Several analytical thresholds appear somewhat arbitrary and would benefit from additional justification or brief sensitivity testing. These include the 75% recovery benchmark, the 3% burned-area threshold used to define high-fire years, and the 500 m buffer for selecting unburned reference areas. Providing a short explanation or supporting references for these choices would improve methodological transparency.
The CECS ET product is derived from internal water-balance calculations and is then used in the basin-scale closure analysis. Because ET, P, and runoff are therefore not fully independent within this framework, it would be helpful for the authors to clarify how assumptions within the CECS product may influence the observed P–ET–FNF residuals. A brief discussion of potential error propagation or circularity would strengthen confidence in the closure diagnostics.
The manuscript primarily attributes closure deviations to precipitation underestimation and stream-gauge bias, which is plausible given the use of gridded 30 m precipitation data. However, this interpretation remains largely inferential.
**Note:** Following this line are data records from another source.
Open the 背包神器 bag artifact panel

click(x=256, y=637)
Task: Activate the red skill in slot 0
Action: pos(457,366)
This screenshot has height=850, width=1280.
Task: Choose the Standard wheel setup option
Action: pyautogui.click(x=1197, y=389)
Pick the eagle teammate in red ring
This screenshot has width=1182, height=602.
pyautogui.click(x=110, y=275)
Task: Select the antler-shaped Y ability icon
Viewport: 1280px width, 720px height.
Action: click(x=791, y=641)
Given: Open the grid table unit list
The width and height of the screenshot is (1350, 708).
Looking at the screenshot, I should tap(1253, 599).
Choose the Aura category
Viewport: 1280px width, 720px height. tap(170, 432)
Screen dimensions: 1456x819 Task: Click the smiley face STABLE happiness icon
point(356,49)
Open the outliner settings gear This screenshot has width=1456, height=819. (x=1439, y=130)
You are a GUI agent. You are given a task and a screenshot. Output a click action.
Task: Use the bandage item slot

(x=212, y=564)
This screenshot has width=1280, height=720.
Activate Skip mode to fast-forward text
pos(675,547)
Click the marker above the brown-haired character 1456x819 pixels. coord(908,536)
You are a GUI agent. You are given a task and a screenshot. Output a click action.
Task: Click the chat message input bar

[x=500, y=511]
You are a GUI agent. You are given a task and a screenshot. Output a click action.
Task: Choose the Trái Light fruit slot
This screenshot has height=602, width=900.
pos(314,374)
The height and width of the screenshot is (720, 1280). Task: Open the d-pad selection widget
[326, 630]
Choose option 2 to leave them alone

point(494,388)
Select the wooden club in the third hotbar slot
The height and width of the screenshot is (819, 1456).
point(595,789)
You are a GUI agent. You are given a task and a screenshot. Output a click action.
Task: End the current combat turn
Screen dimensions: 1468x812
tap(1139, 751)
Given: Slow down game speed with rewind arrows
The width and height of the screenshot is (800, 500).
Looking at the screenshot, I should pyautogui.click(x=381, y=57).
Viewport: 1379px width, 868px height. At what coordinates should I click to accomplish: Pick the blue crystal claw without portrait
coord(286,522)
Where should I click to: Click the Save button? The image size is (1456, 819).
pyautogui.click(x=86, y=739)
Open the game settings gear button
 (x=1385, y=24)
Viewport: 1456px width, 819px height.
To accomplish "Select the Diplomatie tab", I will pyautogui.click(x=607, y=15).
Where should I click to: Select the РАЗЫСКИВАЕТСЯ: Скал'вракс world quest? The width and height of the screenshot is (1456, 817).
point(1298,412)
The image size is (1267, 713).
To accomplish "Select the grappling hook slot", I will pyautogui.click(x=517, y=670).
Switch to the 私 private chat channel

Comparison with one or more independent precipitation products (where available) could help further support this conclusion and strengthen attribution of closure imbalances.
Most fires affected relatively small portions of the basins, which likely limits detectability of hydrologic responses at downstream gauging stations. While this issue is acknowledged, additional discussion of potential scale mismatch between burned areas, ET aggregation, and FNF stations would help clarify the limits of inference, particularly for weaker runoff responses.